As tragédias no litoral
“Não há uma fatalidade exterior. Mas existe uma fatalidade interior. Há sempre um minuto em que nos descobrimos vulneráveis; então, os erros atraem-nos como uma vertigem”. Antoine de Saint-Exupéry

Pois é, nos últimos dias, diversas regiões foram castigadas por chuvas intermitentes, que ocasionaram deslizamentos de terra com enormes danos materiais e, o que é pior, perdas humanas. As manchetes destacavam: “Acaso infeliz” ou “Uma série de coincidências lastimáveis” e, até, “fatalidade”.
Eu, entretanto, me recuso a atribuir ao fadado destino esta catástrofe ambiental. A civilização tem sido bastante insensível com os sinais que o nosso querido planeta vem dando já há muito tempo, e esta bola redonda que chamamos de terra está doente e febril. Sua temperatura é preocupante e seu corpo mostra feridas abertas que não cicatrizam.
Abusamos dela sulcando-a de estradas que não levam em conta sua necessidade de respirar, implantamos bairros que atrofiam seu relevo e danificamos sua pele, sim sua pele, porque como nós, o planeta tem uma epiderme que o protege – ou você não sabia que sua cútis, o cabelo, os pelos, as unhas e as glândulas sudoríparas e sebáceas tem a função de protegê-lo, regulando a temperatura externa, poupando sua reserva de nutrientes. Além de conter terminais nervosos que lhe permitem enfrentar a vida de modo menos arriscado.
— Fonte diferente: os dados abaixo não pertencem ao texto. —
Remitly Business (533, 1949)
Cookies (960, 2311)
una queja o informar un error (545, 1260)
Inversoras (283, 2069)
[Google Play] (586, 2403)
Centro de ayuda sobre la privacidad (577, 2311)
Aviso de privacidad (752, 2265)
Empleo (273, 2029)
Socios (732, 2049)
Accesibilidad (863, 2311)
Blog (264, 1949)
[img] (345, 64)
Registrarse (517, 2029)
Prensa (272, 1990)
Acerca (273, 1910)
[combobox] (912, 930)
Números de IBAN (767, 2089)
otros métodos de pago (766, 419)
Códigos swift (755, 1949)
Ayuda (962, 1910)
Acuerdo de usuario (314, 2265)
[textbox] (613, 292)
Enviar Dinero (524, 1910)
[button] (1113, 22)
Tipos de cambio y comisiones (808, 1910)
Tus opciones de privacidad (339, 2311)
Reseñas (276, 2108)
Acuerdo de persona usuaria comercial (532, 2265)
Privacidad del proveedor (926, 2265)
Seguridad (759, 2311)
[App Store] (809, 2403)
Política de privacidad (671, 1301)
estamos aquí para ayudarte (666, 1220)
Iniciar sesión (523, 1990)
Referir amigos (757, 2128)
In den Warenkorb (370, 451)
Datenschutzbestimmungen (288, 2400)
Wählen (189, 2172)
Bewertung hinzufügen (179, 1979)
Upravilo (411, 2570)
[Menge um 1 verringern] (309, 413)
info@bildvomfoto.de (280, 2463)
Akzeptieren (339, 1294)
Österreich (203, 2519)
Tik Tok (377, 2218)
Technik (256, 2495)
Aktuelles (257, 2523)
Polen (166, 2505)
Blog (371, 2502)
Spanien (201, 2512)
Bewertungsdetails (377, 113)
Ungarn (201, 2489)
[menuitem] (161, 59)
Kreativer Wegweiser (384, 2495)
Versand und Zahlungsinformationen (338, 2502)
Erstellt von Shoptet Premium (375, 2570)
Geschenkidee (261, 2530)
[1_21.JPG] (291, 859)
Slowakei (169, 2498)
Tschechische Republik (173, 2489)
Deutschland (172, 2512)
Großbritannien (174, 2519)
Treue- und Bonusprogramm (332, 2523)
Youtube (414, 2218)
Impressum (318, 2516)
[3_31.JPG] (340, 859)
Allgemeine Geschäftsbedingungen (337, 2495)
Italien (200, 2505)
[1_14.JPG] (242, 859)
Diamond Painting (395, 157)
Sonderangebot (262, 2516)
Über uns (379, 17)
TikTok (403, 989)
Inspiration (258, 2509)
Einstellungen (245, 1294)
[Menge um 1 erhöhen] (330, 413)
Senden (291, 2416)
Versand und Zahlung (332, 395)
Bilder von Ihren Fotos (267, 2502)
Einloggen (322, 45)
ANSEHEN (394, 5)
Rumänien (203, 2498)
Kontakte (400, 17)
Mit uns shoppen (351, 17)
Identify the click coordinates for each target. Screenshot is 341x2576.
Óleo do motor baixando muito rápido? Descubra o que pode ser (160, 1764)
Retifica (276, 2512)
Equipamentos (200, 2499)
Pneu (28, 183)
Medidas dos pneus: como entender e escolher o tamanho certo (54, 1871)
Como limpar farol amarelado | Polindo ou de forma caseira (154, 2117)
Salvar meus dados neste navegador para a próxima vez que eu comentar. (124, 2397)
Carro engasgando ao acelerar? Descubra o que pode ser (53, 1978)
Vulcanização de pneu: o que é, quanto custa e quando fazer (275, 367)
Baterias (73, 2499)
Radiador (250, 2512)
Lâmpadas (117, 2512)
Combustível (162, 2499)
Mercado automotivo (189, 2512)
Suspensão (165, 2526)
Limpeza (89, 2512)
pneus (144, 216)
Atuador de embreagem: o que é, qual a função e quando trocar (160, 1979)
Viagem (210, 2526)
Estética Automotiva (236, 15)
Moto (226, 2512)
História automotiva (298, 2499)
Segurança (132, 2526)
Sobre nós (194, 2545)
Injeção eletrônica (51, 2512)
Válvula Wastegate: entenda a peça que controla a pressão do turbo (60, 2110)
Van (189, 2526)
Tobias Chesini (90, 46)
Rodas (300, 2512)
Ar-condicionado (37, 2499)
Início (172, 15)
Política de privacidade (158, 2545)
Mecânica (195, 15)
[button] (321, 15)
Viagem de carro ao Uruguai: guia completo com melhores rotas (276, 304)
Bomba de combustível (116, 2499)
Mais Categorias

Céus! Como somos parecidos vocês, eu e o globo em que vivemos. Ele tem também uma espécie de pele que a protege e que é chamada de crosta. Essa camada flutua em cima de outras formadas por rochas e quando essa cobertura protetora é afetada ao mundo lhe acontece algo muito semelhante com o que sucederia se a camada membranosa, que forra nosso corpo, fosse machucada ou ferida.
Então porque não cuidamos dessa cobertura terrestre com a mesma dedicação que o fazemos com a nossa pele. Se procuramos sabonetes, xampus, desodorantes, cremes e tantos outros cosméticos apropriados, para manter-nos saudáveis e bonitos, porque não pesquisamos também o que vai manter sadio e com boa aparência o mundo que nos acolhe.
Vamos fazer um trato? Uma espécie de carta de intenções? Então anote:
- 1° Valorize a flora nativa, se puder plantar uma árvore, ótimo! Se não, pelo menos respeite e cuide daquelas que lhe são próximas.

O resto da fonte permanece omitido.